Some Updates

Apr 09, 2024
Guestbook / Home

About the new format

I thought it would be neat to treat my website a little more like a blog. Each page would be a "post". On the back end, I'd have a folder for each year, month-folders within the year-folders, and the pages themselves would have the day as the file name. I may or may not add a specific title to the end. The point is, each page has a fixed link that makes some kind of objective sense.

I also want to have collection pages, similar to those in a bullet journal. These would serve as tags/categorization, and be a replacement for the javascript I don't want to deal with.

Originally, I was thinking that I'd make a whole new format for these pages, but I think they should be in whatever format I feel like using at the time. I'm not going to reinvent the wheel unless I feel like it, and I worked hard on cave.css, which works perfectly fine as a general-purpose template.

An unexpected new obsession

My current Big Project is reading War and Peace. I don't know if I'll finish it, but I'm genuinely enjoying it and all I'm learning about its history so far.

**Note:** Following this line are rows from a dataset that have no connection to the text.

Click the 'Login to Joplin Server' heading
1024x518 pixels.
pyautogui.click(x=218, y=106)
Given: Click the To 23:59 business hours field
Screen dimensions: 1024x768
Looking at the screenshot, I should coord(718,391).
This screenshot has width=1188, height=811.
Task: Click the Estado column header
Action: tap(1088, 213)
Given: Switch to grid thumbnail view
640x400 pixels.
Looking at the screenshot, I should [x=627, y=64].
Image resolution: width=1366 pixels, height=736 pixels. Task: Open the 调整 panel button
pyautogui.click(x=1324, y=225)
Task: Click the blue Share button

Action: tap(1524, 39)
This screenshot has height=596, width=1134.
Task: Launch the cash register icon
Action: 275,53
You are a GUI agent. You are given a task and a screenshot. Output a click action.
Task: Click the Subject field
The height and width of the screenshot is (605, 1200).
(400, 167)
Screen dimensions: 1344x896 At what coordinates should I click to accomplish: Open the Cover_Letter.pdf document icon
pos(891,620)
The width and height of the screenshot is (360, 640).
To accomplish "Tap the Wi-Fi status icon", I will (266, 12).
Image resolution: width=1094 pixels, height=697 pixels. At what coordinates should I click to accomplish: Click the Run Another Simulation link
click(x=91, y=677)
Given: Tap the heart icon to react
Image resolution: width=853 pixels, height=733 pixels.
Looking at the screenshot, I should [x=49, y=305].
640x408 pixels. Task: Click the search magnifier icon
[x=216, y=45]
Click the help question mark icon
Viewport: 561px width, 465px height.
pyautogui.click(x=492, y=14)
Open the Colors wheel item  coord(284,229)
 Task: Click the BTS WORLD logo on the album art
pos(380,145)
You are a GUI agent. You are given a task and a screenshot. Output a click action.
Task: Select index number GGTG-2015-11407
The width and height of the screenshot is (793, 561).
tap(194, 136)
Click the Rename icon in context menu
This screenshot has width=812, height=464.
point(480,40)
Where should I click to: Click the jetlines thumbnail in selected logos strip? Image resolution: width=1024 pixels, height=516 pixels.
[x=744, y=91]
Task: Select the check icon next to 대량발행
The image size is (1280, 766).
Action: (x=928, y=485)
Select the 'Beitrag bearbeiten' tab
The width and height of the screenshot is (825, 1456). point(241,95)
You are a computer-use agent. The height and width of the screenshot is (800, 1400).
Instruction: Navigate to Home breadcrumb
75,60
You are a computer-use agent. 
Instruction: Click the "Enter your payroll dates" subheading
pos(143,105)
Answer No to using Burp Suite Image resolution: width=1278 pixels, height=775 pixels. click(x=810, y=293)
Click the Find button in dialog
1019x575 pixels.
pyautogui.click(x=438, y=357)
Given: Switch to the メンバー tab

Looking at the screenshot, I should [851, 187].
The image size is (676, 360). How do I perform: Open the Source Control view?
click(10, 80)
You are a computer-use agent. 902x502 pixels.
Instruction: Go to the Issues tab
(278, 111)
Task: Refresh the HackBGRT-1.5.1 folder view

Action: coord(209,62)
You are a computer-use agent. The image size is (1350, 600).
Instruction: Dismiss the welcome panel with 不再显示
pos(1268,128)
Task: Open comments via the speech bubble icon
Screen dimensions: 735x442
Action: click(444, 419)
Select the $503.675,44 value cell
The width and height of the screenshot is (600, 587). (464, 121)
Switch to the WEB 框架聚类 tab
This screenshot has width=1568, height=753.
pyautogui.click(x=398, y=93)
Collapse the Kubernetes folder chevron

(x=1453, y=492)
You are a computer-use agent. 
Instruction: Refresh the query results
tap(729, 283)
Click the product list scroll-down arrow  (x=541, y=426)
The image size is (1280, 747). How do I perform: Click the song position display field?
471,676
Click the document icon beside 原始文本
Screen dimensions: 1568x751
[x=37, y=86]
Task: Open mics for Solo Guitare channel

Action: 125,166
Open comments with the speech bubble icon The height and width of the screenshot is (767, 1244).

It's been one of those moments where a hyperfixation completely sweeps you off your feet, because it's like, wait, I've never liked this kind of thing before. I'm not much of a reader. I'm not usually a fan of the "classics," or of any history that happened before like 1850 at the earliest. But for some reason, Tolstoy and War and Peace are so fascinating to me at the moment that a book over a thousand pages long seems like a doable thing.

Did you know Tolstoy didn't even think of War and Peace as a novel?1 And yet, I feel like that's all I ever heard of it as. It's supposed to be the novel, right? What made us think about it like that, and why didn't Tolstoy think of it like that? So far, I haven't gotten to anything that seems all that strange to me, other than the large chunks of French,2 but I also wonder if it's one of those situations where something that was avant-garde at the time became conventional later. Not sure yet.

I actually got myself into this because my friend took me to see a local production of Natasha, Pierre, and the Great Comet of 1812 for the first time recently. I was completely starstruck, and I proceeded to listen to pretty much only that soundtrack for over a month. Much of that was "Dust and Ashes" and "The Opera" on repeat. I don't think I ever would have touched War and Peace if Dave Malloy hadn't already made me fall in love with a lot of the main characters. If you've never listened to Great Comet, take this nudge. Please.

Also, have this meme.

(ok, you can't see it well with the dithering, but trust me, Pierre is wearing glasses)


  1. From "A Few Words Apropos of the Book War and Peace" by Leo Tolstoy, in The Russian Archive, 1868.
  2. I'm reading the version translated by Richard Pevear and Larissa Volokhonsky. They try to keep the variety of languages Tolstoy used (but they do include English footnotes).